Bruce Anderson

Waters of life

issue 05 January 2013

Even though they efface the landscape, the snows of midwinter make the deeper symbolism more apparent. The psychic differences between the Northern and the Southern Kingdoms, which long predate Alex Salmond, are most explicit in this season.

When I was a child, Christmas Day was not a bank holiday in Scotland. It was celebrated, but only as a trial match for the major event: Hogmanay. No one has satisfactorily explained its etymology, but the word is so appropriate. It has a moral onomatopeia. Christmas: despite the best efforts of commerce, it has not lost contact with its origins as the greatest festival of all. Wassailing, merry gentlemen — merry everyone — punch, porter and port, great heartening fires, while the weather is a mere decoration: ‘comfort and joy’ may come from one of the shallower carols, but it expresses the English Christmas ethos.
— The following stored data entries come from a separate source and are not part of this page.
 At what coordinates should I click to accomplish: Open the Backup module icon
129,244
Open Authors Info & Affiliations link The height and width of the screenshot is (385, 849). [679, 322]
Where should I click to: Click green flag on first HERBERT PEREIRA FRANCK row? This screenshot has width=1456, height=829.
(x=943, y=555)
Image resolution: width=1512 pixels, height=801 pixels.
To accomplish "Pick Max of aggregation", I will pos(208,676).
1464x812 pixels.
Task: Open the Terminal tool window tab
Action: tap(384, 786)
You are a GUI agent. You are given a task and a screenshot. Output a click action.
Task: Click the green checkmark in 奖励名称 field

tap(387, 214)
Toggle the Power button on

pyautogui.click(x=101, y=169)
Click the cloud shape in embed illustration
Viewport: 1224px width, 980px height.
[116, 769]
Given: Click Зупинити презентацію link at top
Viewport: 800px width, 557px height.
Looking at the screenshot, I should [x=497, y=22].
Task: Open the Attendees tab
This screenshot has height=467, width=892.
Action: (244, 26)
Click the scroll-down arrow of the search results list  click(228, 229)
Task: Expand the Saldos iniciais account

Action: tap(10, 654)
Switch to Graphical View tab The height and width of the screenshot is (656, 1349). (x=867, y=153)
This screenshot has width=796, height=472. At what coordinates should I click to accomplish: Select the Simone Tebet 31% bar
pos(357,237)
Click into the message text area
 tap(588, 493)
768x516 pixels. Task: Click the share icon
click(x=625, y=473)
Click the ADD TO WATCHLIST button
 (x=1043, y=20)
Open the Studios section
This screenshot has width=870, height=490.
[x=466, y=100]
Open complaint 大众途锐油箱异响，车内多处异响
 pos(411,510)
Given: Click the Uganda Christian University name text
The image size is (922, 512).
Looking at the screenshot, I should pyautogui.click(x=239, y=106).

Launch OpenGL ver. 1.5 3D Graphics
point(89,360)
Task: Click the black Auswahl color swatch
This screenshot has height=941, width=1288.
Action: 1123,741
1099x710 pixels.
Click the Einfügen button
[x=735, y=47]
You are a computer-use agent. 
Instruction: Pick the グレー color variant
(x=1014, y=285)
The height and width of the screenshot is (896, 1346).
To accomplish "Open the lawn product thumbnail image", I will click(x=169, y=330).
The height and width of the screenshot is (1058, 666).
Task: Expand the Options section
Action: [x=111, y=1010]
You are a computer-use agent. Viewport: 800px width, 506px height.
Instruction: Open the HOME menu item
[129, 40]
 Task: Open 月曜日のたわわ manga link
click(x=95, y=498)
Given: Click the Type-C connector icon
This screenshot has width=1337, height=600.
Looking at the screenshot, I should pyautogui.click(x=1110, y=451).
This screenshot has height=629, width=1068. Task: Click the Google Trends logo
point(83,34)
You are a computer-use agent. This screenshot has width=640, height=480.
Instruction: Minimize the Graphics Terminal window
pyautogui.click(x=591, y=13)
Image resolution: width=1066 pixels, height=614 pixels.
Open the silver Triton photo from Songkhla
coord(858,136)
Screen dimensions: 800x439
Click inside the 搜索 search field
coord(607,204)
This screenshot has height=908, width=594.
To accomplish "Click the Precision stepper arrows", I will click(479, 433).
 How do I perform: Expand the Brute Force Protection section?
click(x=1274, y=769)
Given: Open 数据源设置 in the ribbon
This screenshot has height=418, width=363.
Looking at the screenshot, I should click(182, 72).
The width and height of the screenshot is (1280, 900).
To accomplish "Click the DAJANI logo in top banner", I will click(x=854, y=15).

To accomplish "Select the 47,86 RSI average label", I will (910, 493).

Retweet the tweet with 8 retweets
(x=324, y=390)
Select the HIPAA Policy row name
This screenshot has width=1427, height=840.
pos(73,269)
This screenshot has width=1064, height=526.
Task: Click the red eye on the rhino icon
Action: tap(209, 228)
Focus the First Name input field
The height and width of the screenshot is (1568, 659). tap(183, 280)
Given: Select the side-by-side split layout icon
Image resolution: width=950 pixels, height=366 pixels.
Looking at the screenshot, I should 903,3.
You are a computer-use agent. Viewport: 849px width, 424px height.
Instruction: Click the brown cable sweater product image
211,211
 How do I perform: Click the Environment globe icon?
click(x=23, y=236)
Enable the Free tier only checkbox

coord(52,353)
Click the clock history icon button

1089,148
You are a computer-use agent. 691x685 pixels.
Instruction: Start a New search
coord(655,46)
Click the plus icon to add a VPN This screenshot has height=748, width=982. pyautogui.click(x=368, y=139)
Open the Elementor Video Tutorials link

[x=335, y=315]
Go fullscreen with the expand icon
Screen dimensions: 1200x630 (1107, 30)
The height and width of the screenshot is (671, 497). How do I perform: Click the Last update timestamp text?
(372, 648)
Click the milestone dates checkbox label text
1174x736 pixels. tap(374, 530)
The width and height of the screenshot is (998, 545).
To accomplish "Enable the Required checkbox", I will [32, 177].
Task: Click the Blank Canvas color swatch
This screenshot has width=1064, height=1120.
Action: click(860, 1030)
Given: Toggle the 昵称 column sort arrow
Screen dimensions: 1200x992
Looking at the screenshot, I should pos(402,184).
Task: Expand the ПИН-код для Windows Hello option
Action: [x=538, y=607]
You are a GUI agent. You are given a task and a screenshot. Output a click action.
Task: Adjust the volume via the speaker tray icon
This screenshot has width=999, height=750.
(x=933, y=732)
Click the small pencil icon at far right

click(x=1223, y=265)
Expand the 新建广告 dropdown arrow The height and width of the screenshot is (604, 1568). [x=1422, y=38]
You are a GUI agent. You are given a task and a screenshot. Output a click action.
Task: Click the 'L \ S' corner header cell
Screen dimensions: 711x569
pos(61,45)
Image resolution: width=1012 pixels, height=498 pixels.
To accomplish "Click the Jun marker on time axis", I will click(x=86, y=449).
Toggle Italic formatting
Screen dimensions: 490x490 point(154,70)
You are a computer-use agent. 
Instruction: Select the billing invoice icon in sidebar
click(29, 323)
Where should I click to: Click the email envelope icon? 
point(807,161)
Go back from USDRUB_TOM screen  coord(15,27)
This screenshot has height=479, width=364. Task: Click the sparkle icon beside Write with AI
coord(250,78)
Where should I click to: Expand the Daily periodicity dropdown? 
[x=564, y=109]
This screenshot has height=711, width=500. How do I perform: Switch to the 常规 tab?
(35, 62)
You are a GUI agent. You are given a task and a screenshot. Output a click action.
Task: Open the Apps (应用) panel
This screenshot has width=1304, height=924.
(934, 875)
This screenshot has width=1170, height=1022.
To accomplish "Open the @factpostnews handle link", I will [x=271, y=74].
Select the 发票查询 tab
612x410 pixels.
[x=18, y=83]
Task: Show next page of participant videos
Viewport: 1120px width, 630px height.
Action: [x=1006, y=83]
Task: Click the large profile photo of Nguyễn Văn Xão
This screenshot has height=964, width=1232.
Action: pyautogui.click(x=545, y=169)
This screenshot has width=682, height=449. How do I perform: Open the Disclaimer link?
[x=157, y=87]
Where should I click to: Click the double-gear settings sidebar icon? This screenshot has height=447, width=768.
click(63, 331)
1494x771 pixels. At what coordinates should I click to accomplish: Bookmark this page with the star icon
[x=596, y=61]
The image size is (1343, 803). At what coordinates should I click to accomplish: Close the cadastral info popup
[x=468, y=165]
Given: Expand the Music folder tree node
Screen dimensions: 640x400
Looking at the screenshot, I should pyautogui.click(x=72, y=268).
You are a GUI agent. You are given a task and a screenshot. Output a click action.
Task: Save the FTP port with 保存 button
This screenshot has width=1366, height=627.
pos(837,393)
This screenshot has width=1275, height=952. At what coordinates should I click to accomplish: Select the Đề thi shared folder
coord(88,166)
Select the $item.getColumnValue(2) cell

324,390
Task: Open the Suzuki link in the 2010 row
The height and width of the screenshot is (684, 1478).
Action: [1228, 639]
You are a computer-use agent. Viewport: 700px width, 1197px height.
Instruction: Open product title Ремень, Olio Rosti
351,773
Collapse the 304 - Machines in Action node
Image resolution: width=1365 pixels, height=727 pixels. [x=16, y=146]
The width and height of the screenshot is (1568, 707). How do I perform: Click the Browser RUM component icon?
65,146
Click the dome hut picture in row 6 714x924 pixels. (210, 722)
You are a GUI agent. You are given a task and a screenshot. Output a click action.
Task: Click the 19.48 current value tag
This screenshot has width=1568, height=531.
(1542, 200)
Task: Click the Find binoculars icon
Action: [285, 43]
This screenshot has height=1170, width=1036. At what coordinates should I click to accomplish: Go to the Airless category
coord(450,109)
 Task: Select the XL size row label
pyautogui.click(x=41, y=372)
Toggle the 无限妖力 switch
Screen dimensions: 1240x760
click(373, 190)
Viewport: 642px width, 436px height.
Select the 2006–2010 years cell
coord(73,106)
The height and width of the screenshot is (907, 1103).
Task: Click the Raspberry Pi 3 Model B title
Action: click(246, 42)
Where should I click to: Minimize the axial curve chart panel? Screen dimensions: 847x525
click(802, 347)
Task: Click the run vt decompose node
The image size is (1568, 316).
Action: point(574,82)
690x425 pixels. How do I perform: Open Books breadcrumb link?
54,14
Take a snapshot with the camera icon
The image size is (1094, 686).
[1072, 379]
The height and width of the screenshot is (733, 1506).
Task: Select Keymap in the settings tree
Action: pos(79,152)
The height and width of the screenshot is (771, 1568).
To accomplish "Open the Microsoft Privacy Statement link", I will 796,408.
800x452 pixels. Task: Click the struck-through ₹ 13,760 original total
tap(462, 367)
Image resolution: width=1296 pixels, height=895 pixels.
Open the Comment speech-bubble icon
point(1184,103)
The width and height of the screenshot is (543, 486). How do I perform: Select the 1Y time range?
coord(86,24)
Hogmanay is pre-Christian, and has no savour of the New Testament; the Scots have always preferred the Old. At Hogmanay, the elements cannot be expected to behave just because there is a star in the sky and the church bells are ding-donging merrily (an even shallower carol). Untamed, nature must be defied. As if to give the forces of darkness time to muster, a proper Hogmanay does not start until -midnight. Thereafter, it is black-avised men struggling along snowy byways, bearing lumps of coal and bottles of whisky. Whisky’s etymology is Gaelic. At Christmas, the English have the way, the truth and the life. At Hogmanay, the Scots have the water of life.

What a water it can be. Recently, I had the pleasure of drinking a bottle of Ardbeg, Committee Reserve. I have never had a finer whisky, and rarely tasted a more expensive one.